The Islamic weekly calendar is derived from the Jewish Abrahamic tradition, with each day beginning at sunset. The days of the week are called yaum al-ahad (meaning “first day,” and corresponding to Sunday in the Christian calendar), yaum al-ithnayn (second day), yaum ath-thulaathaa’ (third day), yaum al-arbia’aa’ (fourth day), yaum al-khamis (fifth day), yaum-al-jumu’a (gathering day), and yaum as-sabt (Sabbath day). At noon on yaum-al- jumu’a (Friday), Muslims gather at a mosque or masjid for worship.
Islamic months begin at sunset of the day when the hilal or lunar crescent is first visually sighted.
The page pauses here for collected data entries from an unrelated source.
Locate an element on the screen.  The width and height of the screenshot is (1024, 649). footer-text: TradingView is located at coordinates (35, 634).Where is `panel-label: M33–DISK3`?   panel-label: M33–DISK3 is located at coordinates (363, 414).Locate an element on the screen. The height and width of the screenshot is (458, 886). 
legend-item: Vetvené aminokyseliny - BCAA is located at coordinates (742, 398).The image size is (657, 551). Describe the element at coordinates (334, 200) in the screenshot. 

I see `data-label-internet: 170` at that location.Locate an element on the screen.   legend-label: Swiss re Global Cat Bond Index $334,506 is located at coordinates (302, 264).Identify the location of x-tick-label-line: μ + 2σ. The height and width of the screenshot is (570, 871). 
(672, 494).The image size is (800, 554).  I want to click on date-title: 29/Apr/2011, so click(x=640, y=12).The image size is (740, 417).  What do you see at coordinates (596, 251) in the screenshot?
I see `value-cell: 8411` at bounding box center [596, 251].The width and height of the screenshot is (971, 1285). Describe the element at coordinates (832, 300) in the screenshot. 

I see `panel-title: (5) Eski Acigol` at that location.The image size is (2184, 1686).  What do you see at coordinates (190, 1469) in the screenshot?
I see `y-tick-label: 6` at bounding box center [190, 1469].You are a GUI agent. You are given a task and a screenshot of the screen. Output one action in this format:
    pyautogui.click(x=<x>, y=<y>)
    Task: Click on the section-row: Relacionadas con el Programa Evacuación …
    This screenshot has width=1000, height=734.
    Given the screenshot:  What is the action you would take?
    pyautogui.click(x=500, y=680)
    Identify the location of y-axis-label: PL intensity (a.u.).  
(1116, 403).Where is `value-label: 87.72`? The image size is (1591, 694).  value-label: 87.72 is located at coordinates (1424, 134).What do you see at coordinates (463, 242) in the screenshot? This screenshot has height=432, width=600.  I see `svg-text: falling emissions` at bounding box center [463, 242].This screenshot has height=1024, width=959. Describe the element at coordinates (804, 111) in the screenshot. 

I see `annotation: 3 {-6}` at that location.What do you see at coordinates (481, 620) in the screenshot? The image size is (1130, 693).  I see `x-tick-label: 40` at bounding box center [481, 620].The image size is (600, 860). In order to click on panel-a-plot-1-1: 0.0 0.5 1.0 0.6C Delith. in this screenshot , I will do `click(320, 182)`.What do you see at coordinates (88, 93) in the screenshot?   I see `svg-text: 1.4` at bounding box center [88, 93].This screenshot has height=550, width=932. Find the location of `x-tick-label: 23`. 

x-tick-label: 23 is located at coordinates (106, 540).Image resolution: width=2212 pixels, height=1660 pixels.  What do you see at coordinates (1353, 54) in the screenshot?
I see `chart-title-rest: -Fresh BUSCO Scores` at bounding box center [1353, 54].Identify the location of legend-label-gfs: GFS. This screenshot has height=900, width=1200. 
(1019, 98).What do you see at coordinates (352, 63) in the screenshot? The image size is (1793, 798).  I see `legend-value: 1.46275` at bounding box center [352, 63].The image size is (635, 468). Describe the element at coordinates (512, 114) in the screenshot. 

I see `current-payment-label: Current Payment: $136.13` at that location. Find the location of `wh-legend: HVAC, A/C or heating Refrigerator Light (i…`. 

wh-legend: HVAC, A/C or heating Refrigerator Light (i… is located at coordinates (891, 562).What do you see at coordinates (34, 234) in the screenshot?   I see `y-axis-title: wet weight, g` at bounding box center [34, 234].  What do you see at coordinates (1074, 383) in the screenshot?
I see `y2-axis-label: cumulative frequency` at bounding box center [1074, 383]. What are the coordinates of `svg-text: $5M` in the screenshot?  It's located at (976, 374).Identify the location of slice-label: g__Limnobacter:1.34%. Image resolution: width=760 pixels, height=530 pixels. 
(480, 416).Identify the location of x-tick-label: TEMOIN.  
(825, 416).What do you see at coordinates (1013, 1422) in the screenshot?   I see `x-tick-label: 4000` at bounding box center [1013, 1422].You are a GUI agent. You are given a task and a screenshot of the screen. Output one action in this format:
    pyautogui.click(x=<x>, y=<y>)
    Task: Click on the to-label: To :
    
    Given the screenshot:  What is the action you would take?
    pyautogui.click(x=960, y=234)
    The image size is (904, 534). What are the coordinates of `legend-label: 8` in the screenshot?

Although this method is still followed in India, Pakistan, and Jordan, visual observations can be inaccurate because of atmospheric conditions or because of the differences in the timing of moonrise across international time zones. Arithmetical astronomical calculations are therefore often used instead to set the calendar and to designate important holy days. In Saudi Arabia and most of the Gulf states, however, the Umm al-Qura calendar (based on precise observations of the new crescent moon in Riyadh) is used, causing holy days to be celebrated in that country several days in advance of other Muslim countries. To solve this problem, several prominent Islamic governance councils have since 1419 AH (1998-1999 CE) adopted an updated methodology for calculating the Umm al- Qura calendar that results in a uniform standard for determining Islamic days of observance. Another variant of the Islamic calendar, developed by early Muslim astronomers, is the Fatamid or tabular Islamic calendar, which uses arithmetic rules to set out a predictable 30-year cycle of years that has 19 years of 354 days and 11 leap years of 355 days. This calendar is accurate to within 1 day over a 2,500 year period, and is most often used as a way to date historical events or to convert dates between the Hegira and Gregorian calendars.